>> BEGIN Extracted records

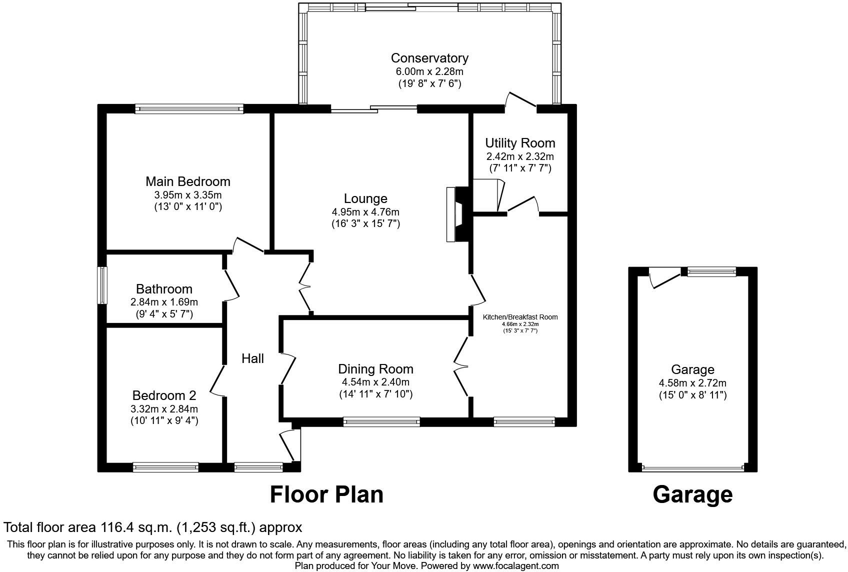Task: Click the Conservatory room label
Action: click(x=429, y=58)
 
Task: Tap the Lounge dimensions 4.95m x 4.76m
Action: click(x=366, y=212)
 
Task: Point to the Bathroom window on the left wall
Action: click(x=102, y=285)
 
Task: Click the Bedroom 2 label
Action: click(x=164, y=396)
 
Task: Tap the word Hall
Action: click(x=252, y=358)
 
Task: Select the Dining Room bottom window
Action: click(x=382, y=422)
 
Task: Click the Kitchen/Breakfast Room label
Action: click(x=520, y=317)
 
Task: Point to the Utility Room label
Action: click(x=520, y=143)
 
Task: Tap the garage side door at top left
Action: click(x=664, y=279)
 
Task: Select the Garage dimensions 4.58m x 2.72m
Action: click(x=692, y=384)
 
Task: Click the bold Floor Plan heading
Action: click(x=326, y=494)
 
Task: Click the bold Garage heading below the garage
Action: click(x=692, y=494)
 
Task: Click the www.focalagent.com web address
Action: click(x=516, y=566)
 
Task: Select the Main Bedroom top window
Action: click(x=189, y=108)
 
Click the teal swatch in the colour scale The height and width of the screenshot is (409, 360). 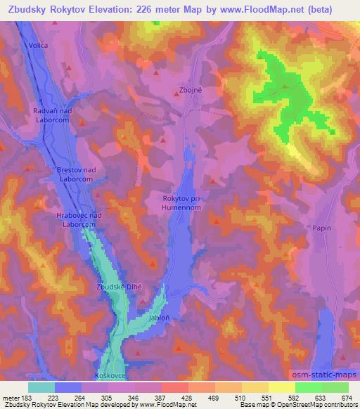point(41,387)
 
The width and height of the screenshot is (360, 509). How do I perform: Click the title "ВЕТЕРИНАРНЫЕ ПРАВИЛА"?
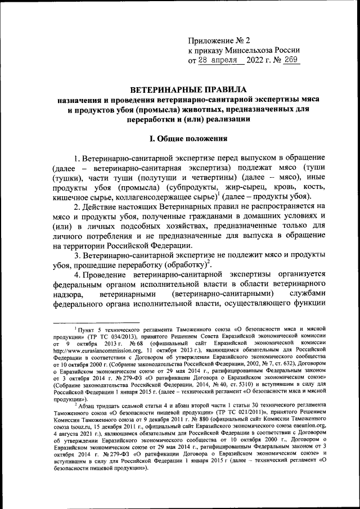coord(180,89)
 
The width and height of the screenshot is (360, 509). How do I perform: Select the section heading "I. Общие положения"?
coord(180,138)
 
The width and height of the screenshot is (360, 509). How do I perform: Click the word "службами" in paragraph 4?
coord(304,293)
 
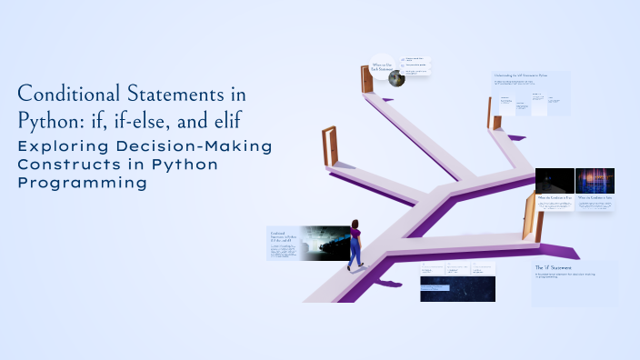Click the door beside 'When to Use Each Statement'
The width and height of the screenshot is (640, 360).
pyautogui.click(x=367, y=79)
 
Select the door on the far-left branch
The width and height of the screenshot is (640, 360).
pyautogui.click(x=329, y=146)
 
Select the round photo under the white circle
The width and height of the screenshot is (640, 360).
pyautogui.click(x=396, y=79)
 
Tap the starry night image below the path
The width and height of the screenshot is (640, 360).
pyautogui.click(x=457, y=288)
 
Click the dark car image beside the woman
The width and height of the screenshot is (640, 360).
pyautogui.click(x=324, y=243)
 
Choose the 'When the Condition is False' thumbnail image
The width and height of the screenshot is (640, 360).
pyautogui.click(x=595, y=181)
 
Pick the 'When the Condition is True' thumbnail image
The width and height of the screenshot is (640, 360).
pyautogui.click(x=554, y=181)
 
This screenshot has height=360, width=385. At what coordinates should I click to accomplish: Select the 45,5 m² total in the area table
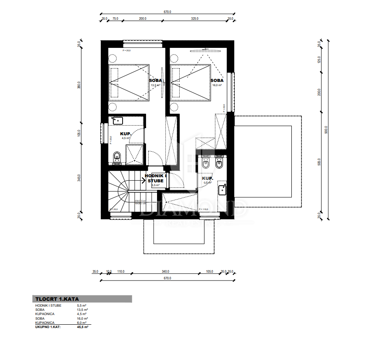tap(83, 326)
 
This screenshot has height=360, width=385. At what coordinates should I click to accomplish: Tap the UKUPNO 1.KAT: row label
tap(48, 326)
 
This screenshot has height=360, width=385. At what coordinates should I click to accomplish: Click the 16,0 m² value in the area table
tap(82, 318)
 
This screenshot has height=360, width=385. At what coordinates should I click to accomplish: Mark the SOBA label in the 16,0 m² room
tap(217, 81)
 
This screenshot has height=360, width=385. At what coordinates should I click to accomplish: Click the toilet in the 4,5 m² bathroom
tap(117, 157)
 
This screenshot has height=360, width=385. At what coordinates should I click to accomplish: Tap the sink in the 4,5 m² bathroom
tap(118, 121)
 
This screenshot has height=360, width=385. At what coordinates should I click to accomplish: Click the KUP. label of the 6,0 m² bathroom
tap(208, 178)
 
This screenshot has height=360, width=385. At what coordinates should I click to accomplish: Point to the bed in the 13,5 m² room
tap(129, 83)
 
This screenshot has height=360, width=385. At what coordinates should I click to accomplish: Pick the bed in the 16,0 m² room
tap(191, 83)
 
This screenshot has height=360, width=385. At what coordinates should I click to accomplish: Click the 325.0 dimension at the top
tap(195, 19)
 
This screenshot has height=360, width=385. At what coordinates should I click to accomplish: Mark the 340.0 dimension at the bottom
tap(165, 272)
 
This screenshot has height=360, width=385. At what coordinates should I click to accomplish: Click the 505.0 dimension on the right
tap(319, 162)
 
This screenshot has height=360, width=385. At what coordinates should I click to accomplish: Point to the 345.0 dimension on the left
tap(79, 179)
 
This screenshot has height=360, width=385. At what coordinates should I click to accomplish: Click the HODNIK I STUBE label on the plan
tap(155, 179)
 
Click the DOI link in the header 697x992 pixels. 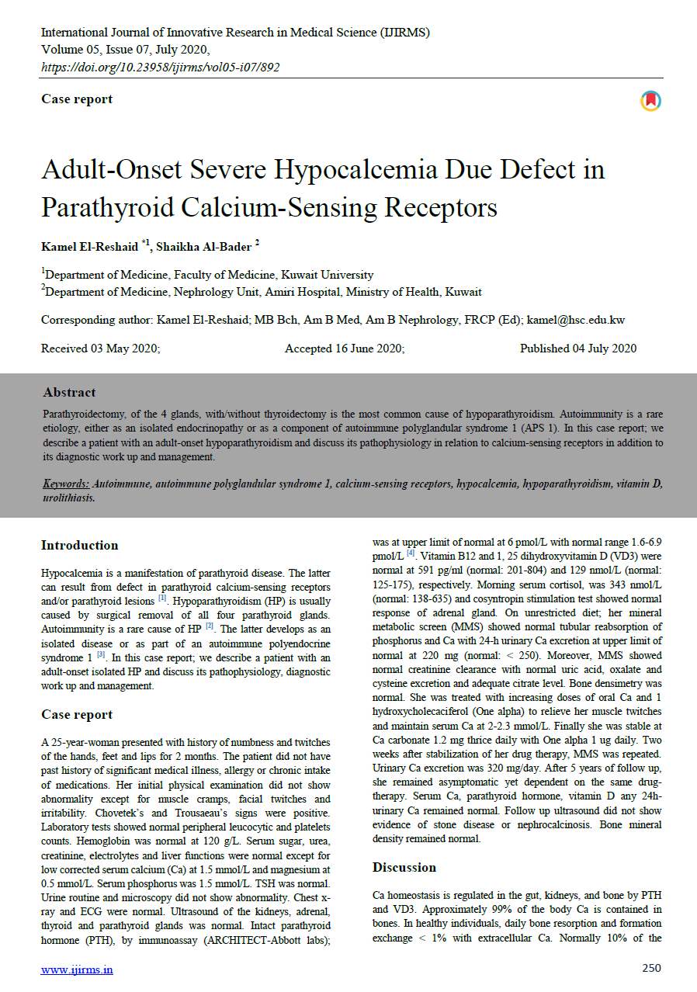click(x=160, y=67)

>> END Extracted records

Can you copy out, unchanged, everything from the line containing "Tap the starry night image below the path" down to the line containing "pyautogui.click(x=324, y=243)", with both of those lines included?

Tap the starry night image below the path
The width and height of the screenshot is (640, 360).
pyautogui.click(x=457, y=288)
 
Click the dark car image beside the woman
The width and height of the screenshot is (640, 360).
pyautogui.click(x=324, y=243)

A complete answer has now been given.